The company is a significant player in the high-risk market for cash advances to merchants, says Murray of deBanked. Advertisements to brokers say, “Give us your D sheets,” referring to potential clients with the lowest credit scores.
Yellowstone Capital has not responded to phone calls and emails seeking comment on this report.
“Take advantage of the opportunities”
How does Shepherd of CC Sales Pro deal with product discomfort? Make sure the customer is someone for whom the high interest rate is worth the speed and delivery of the money, he says.
For example, the oven of a pizzeria owner was destroyed in a fire.
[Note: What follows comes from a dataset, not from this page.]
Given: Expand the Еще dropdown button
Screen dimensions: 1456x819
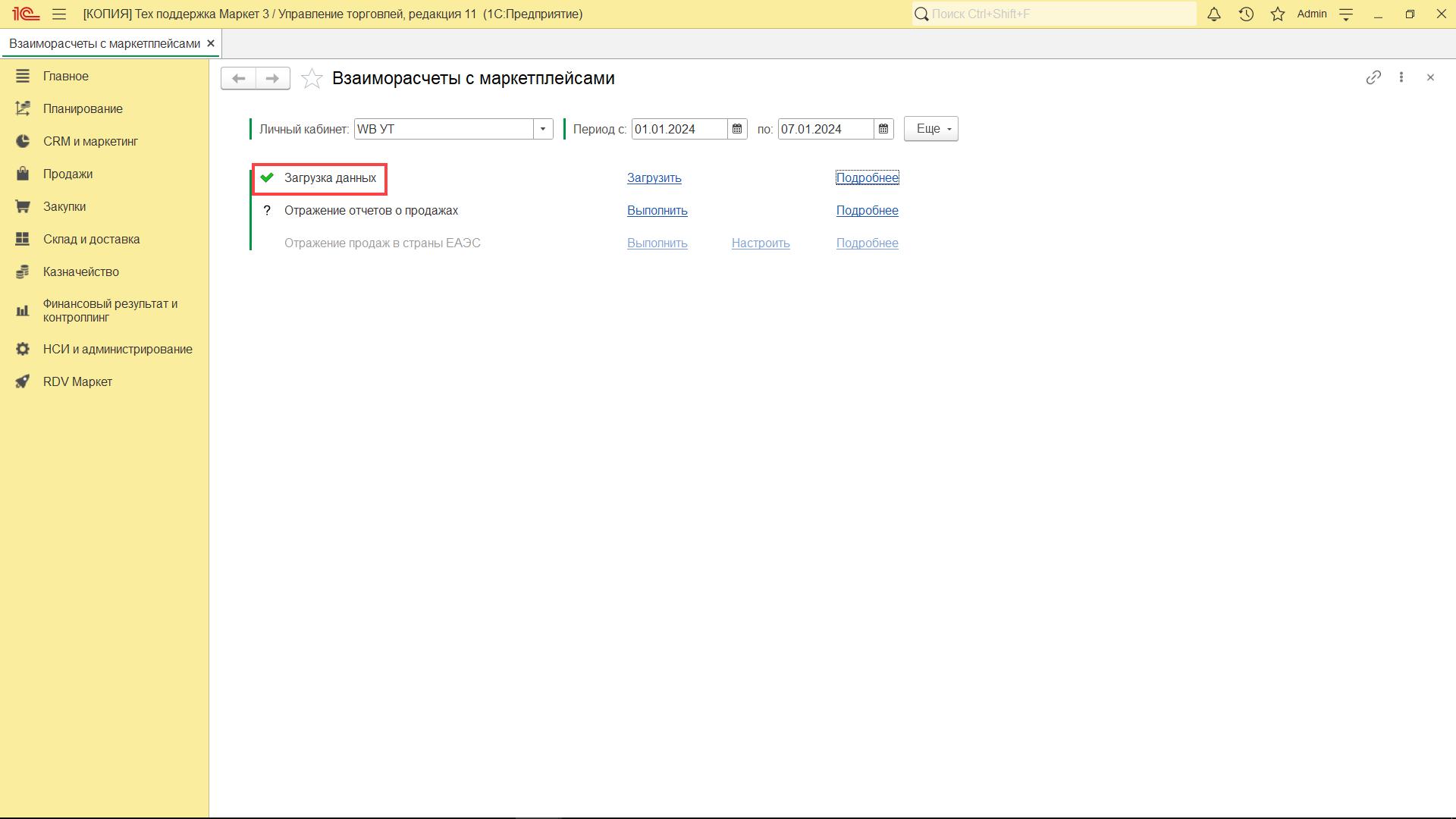Looking at the screenshot, I should point(931,129).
While the owner was waiting for a check for $ 30,000 from his insurance company, he found a used oven for $ 15,000. “So he knew the money was coming and he could start his business faster,” says Shepherd, who says he got a $ 50,000 cash advance for his own business in 2012.
“I always say to business owners, don’t get a cash advance from a merchant to solve your problems, get a cash advance to take advantage of opportunities,” he says. “If you get a cash advance from a merchant to solve problems – like cash flow or payroll – you’re just adding fuel to the fire.”